GIVEN TEXT:
How do you shake off the blues and shift your mindset to a happier place? It’s easy to fall back on food, for example a chocolate bar, for an instant ‘feel good’ feeling.
So does this mean that food can change how we’re feeling, and even function as a mood booster? And if so, how long does the effect last? Expert WW nutritionist Ray reveals all.
The complex food-mood connection
The relationship between mood and food has become a hot topic, with more and more experts now recognising that certain foods can play a crucial role in elevating our mood.
However, it’s important to remember that the food-mood connection is extremely complex, and there are huge gaps in research relating to how food can influence how we feel.
Nevertheless, while concrete answers are lacking, there is some evidence that points to a link between food and mood. We’ll start with the question on everyone’s lips…
Does eating chocolate make you happy?
Chocolate lovers, rejoice – science confirms that chocolate can influence our happiness! Eating chocolate releases several neurotransmitters, so-called ‘bliss-chemicals’ that have a positive effect on our feelings.
These include phenylethylamine (which causes alertness and a degree of excitement), serotonin (a well-known general mood lifter) and endorphins (known to decrease levels of both stress and pain). Furthermore, there is scientific evidence to suggest that chocolate can improve mood and cognition1.
However, next time you’re feeling a bit down or have a chocolate craving, try to eat mindfully. Choose a square or two of dark chocolate that contains 70% or more cocoa, rather than milk or white chocolate2.

INSTRUCTIONS:
1) Write out part of the passage on food and mood word for word, beginning at the words "Nevertheless, while concrete" and stopping after "mood and cognition1.".
2) According to the passage on food and mood, what does phenylethylamine cause?
3) Extend the passage on food and mood beyond its final sentence.
The lines below come from a different source.

DATASET EXTRACT:
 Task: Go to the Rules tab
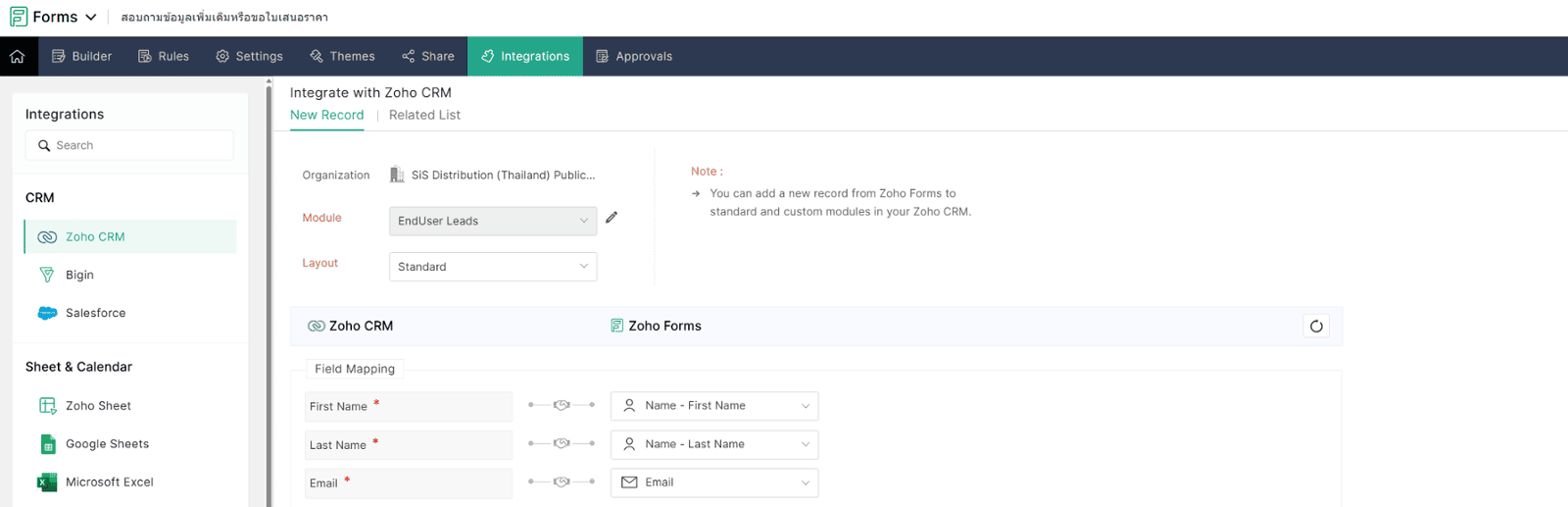(x=164, y=57)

ANSWER SECTION:
1)
Nevertheless, while concrete answers are lacking, there is some evidence that points to a link between food and mood. We’ll start with the question on everyone’s lips…
Does eating chocolate make you happy?
Chocolate lovers, rejoice – science confirms that chocolate can influence our happiness! Eating chocolate releases several neurotransmitters, so-called ‘bliss-chemicals’ that have a positive effect on our feelings.
These include phenylethylamine (which causes alertness and a degree of excitement), serotonin (a well-known general mood lifter) and endorphins (known to decrease levels of both stress and pain). Furthermore, there is scientific evidence to suggest that chocolate can improve mood and cognition1.

2) Alertness and a degree of excitement.

3)
A higher percentage of cocoa equates to a higher content of flavanols (naturally occurring compounds present in many foods), which can have a positive effect on our mood.3,4,5
Understanding mood and blood sugar
Do you ever experience an overwhelming craving for chocolate, or something sweet? Craving something sugary isn’t uncommon, especially when you’re feeling tired or sad.
Whether you’re experiencing a dip in your blood sugar levels from skipping breakfast or you’re having a bad day, sugary foods provide a temporary blood sugar spike, which boosts your mood.
However, it’s important to point out that this increase in mood is short-lived – sugar is a ‘quick fix’ that won’t have a lasting effect.
RELATED: How to find hidden sugar
When indulging in a bar of chocolate, for example, the sugar is quickly released into the bloodstream, but it doesn’t stay there for very long.
In fact, it’s used up quickly as energy, resulting in a drop in blood sugar levels (sometimes to lower levels than you started off with).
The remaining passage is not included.